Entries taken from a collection
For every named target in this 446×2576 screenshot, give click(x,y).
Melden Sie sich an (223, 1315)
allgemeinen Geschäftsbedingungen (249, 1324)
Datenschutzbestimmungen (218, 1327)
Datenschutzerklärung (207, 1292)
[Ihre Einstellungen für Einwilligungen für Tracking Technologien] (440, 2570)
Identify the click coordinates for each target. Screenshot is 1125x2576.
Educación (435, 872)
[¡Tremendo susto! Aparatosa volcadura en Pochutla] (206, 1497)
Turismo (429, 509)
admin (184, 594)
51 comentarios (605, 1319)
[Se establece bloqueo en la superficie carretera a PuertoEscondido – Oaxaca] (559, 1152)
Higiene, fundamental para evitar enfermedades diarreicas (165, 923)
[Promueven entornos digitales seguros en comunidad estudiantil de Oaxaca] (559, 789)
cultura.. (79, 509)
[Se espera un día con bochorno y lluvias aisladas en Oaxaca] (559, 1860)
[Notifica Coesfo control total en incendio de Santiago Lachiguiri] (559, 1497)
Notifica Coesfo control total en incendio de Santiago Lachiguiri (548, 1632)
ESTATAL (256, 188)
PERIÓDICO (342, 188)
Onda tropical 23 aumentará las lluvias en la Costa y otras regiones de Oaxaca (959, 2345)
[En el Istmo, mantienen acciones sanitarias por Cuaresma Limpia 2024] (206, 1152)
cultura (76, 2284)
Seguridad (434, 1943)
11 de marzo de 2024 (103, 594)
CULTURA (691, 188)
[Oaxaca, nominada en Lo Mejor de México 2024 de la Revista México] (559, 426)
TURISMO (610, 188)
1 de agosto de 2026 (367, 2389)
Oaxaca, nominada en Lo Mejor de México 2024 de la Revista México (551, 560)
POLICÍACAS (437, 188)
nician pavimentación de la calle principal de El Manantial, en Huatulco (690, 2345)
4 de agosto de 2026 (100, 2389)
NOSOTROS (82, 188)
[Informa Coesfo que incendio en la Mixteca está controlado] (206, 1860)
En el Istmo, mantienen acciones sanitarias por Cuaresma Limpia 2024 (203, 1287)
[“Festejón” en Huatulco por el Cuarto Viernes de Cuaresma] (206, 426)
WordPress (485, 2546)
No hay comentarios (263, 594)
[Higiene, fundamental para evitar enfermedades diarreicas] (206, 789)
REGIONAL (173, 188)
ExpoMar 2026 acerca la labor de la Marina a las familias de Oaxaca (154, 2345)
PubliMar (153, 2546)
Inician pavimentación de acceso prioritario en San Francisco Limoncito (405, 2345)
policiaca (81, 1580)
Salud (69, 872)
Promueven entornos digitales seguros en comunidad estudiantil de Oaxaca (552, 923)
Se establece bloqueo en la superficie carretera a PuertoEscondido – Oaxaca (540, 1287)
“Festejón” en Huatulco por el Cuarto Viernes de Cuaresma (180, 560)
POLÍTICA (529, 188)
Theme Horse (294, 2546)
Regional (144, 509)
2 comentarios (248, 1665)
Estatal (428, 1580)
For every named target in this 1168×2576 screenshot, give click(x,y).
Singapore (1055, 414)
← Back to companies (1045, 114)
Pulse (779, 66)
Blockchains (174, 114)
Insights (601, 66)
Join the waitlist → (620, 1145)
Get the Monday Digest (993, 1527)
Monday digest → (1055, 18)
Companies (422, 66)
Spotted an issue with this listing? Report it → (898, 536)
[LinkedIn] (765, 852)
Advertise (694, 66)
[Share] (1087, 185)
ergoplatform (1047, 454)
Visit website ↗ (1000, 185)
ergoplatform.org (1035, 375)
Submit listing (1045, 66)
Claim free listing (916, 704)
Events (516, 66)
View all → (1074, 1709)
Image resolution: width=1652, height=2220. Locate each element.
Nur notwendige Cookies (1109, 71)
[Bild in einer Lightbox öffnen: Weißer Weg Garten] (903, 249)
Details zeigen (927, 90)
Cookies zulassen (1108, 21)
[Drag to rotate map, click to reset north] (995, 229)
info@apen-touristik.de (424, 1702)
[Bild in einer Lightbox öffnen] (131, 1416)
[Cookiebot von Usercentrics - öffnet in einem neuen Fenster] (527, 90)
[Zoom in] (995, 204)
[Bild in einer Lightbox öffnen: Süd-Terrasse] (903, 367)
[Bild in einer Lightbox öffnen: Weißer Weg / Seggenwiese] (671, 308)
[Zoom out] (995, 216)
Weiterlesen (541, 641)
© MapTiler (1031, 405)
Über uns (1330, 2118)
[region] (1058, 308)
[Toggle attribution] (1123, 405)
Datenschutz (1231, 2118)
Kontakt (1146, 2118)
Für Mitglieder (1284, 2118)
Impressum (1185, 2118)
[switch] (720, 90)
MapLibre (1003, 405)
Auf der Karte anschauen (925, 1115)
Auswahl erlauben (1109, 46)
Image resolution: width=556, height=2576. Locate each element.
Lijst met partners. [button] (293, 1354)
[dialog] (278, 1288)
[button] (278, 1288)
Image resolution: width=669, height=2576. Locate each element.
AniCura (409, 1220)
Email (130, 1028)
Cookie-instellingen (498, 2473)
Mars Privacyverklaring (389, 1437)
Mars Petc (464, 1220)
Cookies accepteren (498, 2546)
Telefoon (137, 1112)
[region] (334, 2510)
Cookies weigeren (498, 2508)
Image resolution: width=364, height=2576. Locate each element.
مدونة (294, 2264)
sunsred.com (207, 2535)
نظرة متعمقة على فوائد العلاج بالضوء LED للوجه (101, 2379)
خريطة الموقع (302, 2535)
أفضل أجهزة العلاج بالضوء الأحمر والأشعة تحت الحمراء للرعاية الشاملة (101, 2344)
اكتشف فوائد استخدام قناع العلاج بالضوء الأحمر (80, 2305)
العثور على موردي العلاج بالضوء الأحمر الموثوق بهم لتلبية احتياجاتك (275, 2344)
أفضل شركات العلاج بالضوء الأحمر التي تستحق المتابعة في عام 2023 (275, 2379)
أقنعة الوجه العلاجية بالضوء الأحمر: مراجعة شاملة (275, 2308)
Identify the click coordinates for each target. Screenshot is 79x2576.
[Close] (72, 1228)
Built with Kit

_How to complete this task_:
Using the data above, extract exactly the lines from the one that holds "Educación (435, 872)" to the one that holds "Cuaresma] (206, 426)", both ends included, and no others.

_Exercise response_:
Educación (435, 872)
[¡Tremendo susto! Aparatosa volcadura en Pochutla] (206, 1497)
Turismo (429, 509)
admin (184, 594)
51 comentarios (605, 1319)
[Se establece bloqueo en la superficie carretera a PuertoEscondido – Oaxaca] (559, 1152)
Higiene, fundamental para evitar enfermedades diarreicas (165, 923)
[Promueven entornos digitales seguros en comunidad estudiantil de Oaxaca] (559, 789)
cultura.. (79, 509)
[Se espera un día con bochorno y lluvias aisladas en Oaxaca] (559, 1860)
[Notifica Coesfo control total en incendio de Santiago Lachiguiri] (559, 1497)
Notifica Coesfo control total en incendio de Santiago Lachiguiri (548, 1632)
ESTATAL (256, 188)
PERIÓDICO (342, 188)
Onda tropical 23 aumentará las lluvias en la Costa y otras regiones de Oaxaca (959, 2345)
[En el Istmo, mantienen acciones sanitarias por Cuaresma Limpia 2024] (206, 1152)
cultura (76, 2284)
Seguridad (434, 1943)
11 de marzo de 2024 (103, 594)
CULTURA (691, 188)
[Oaxaca, nominada en Lo Mejor de México 2024 de la Revista México] (559, 426)
TURISMO (610, 188)
1 de agosto de 2026 (367, 2389)
Oaxaca, nominada en Lo Mejor de México 2024 de la Revista México (551, 560)
POLICÍACAS (437, 188)
nician pavimentación de la calle principal de El Manantial, en Huatulco (690, 2345)
4 de agosto de 2026 (100, 2389)
NOSOTROS (82, 188)
[Informa Coesfo que incendio en la Mixteca está controlado] (206, 1860)
En el Istmo, mantienen acciones sanitarias por Cuaresma Limpia 2024 (203, 1287)
[“Festejón” en Huatulco por el Cuarto Viernes de Cuaresma] (206, 426)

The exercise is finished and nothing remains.